(Beginning of Task input)

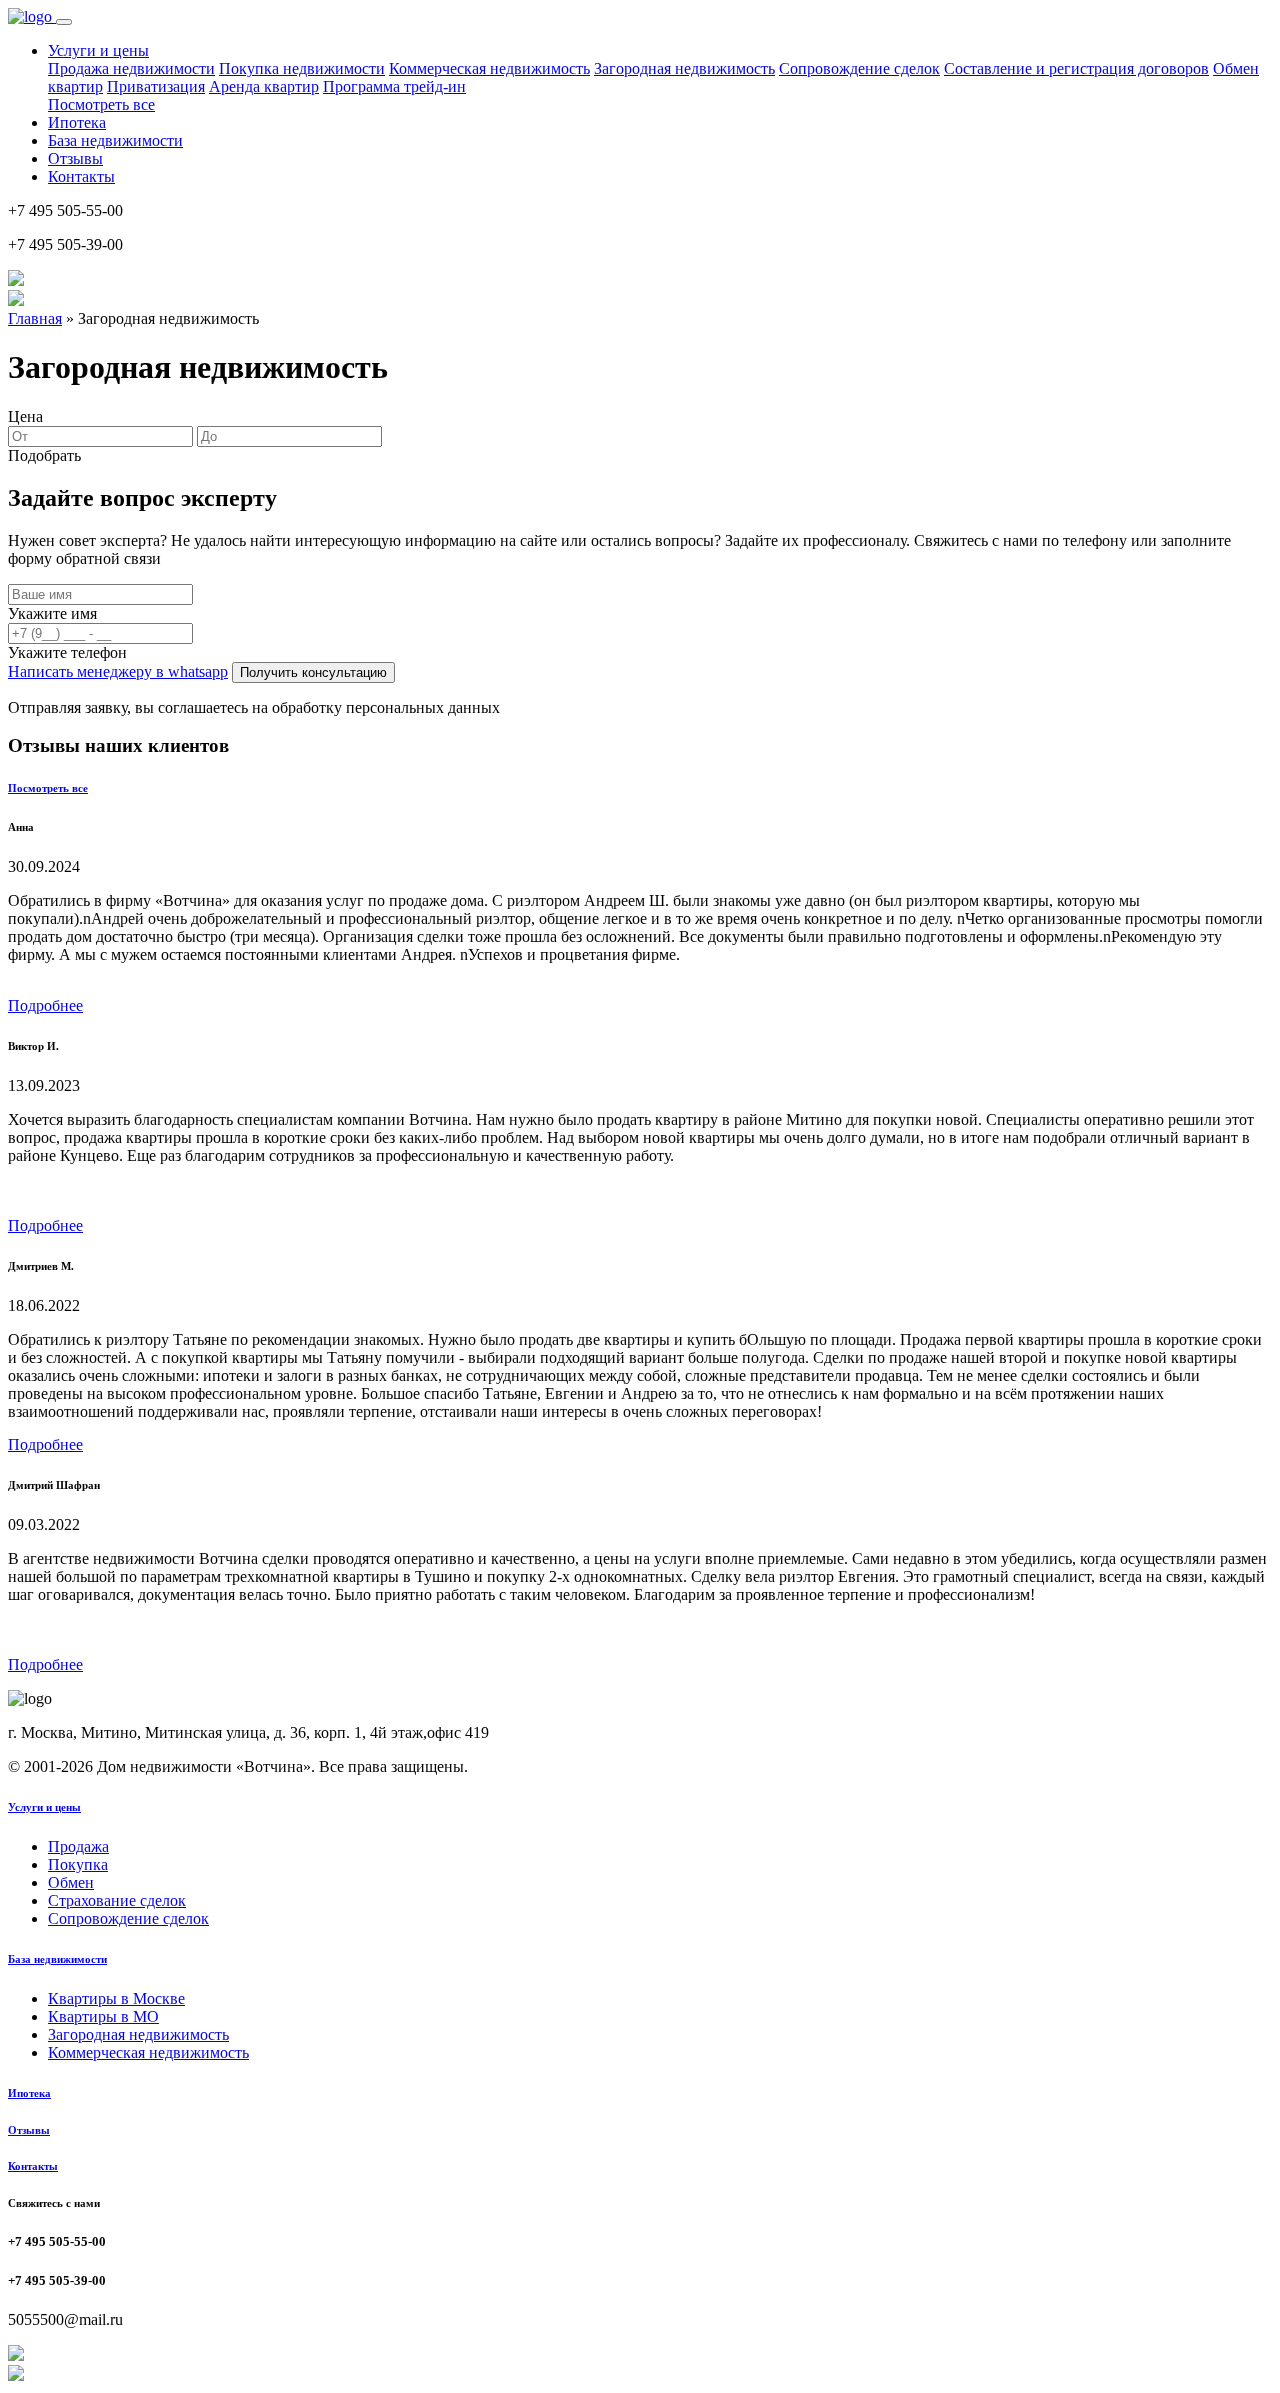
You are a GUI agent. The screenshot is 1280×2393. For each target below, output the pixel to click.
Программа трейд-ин (394, 86)
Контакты (81, 176)
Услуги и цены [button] (98, 50)
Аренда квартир (264, 86)
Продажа (78, 1846)
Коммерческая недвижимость (489, 68)
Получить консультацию (313, 672)
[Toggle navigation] (64, 22)
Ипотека (77, 122)
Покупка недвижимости (302, 68)
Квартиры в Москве (116, 1998)
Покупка (78, 1864)
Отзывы (75, 158)
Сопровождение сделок (859, 68)
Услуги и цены (44, 1807)
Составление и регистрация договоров (1076, 68)
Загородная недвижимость (684, 68)
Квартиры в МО (103, 2016)
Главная (35, 318)
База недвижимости (115, 140)
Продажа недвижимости (131, 68)
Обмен (71, 1882)
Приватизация (156, 86)
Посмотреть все (101, 104)
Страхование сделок (117, 1900)
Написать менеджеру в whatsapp (118, 671)
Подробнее (45, 1005)
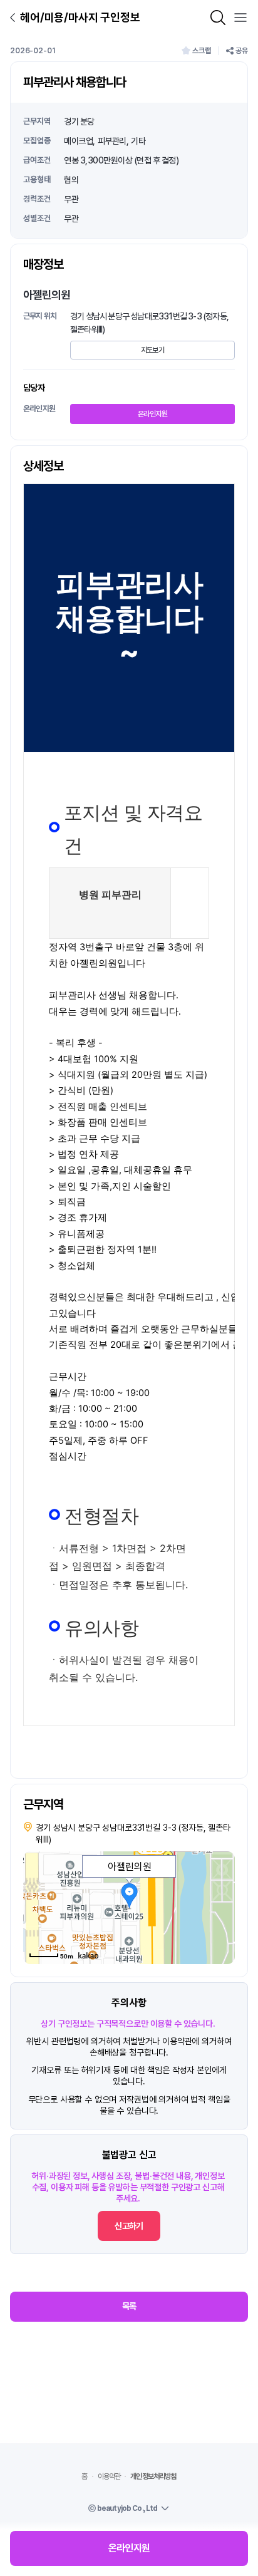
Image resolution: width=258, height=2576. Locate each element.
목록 (129, 2306)
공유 (241, 50)
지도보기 (152, 350)
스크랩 (201, 50)
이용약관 (109, 2476)
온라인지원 (152, 414)
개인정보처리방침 (153, 2476)
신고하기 (129, 2226)
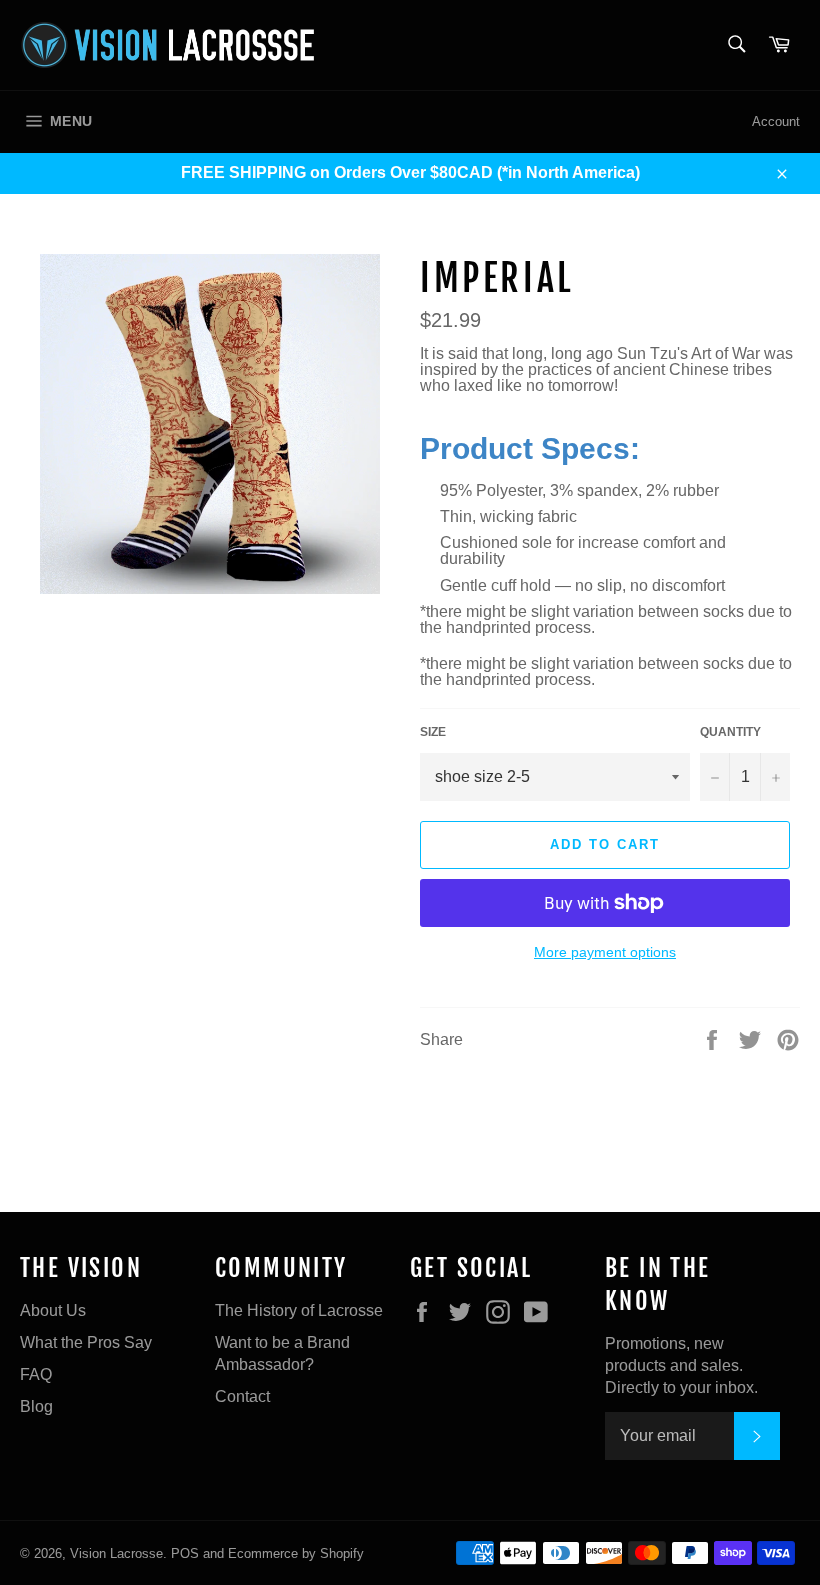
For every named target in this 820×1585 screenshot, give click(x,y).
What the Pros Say (86, 1342)
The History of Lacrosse (299, 1310)
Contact (242, 1396)
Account (776, 121)
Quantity (730, 732)
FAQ (36, 1374)
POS (185, 1553)
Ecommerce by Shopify (296, 1553)
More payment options (605, 952)
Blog (36, 1406)
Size (433, 732)
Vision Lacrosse (116, 1553)
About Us (53, 1310)
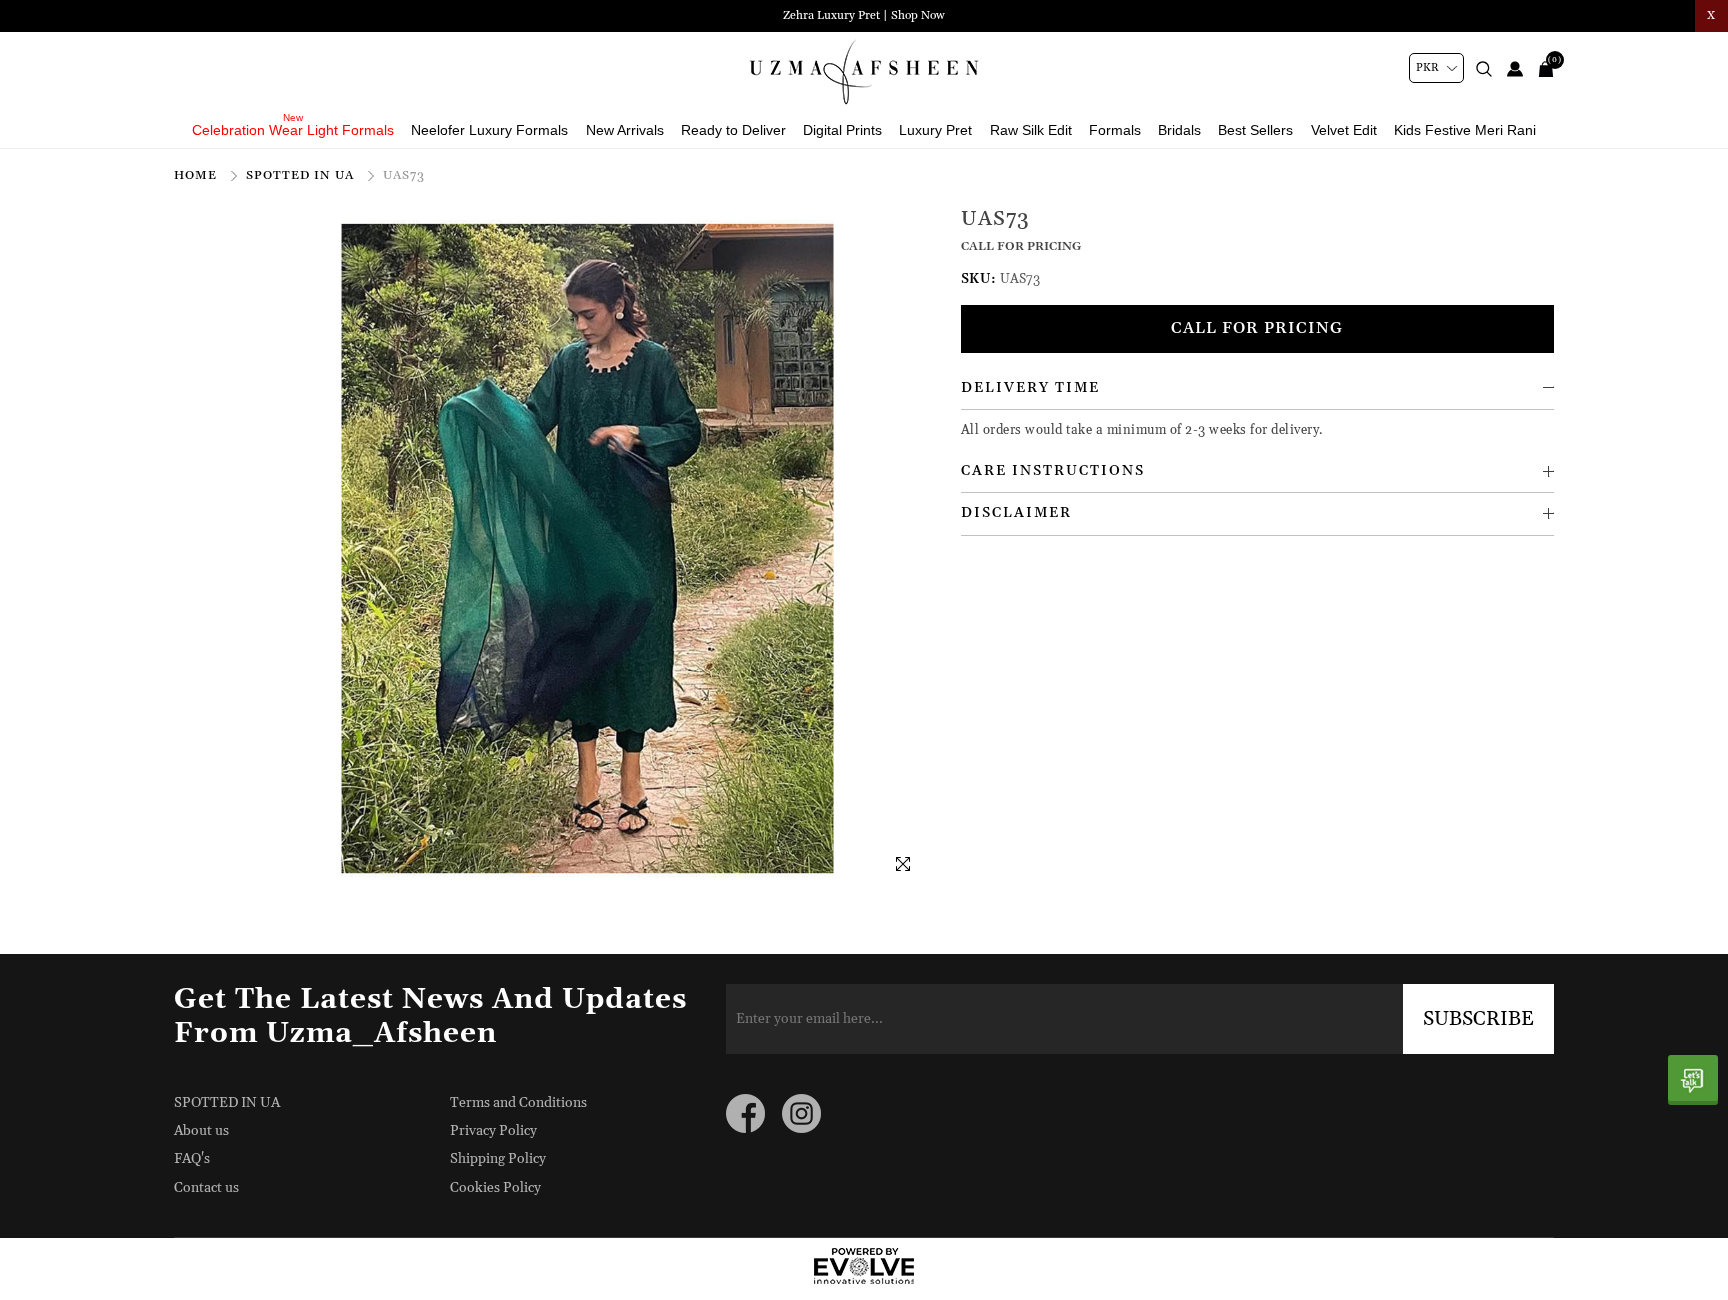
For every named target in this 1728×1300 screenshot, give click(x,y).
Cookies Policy (495, 1188)
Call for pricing (1257, 328)
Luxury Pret (935, 130)
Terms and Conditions (518, 1103)
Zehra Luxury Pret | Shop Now (864, 15)
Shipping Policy (498, 1159)
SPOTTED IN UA (302, 175)
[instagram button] (801, 1113)
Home (197, 175)
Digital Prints (842, 130)
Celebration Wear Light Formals (293, 130)
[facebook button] (745, 1113)
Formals (1115, 130)
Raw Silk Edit (1031, 130)
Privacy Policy (493, 1131)
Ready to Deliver (733, 130)
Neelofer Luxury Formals (489, 130)
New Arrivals (625, 130)
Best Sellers (1255, 130)
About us (201, 1131)
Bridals (1179, 130)
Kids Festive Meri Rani (1465, 130)
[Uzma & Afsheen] (864, 72)
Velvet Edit (1344, 130)
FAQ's (192, 1159)
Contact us (206, 1188)
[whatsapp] (1693, 1080)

(End of Task input)

-- Problem details --
Pull out every line in the data above that has the word "target".

-- Task response --
You are a GUI agent. The screenshot is 1280×2393. For each target below, output the pixel to click.
For every named target in this 820×1585 screenshot, give click(x,y).
For every named target in this 1728×1300 screenshot, give click(x,y).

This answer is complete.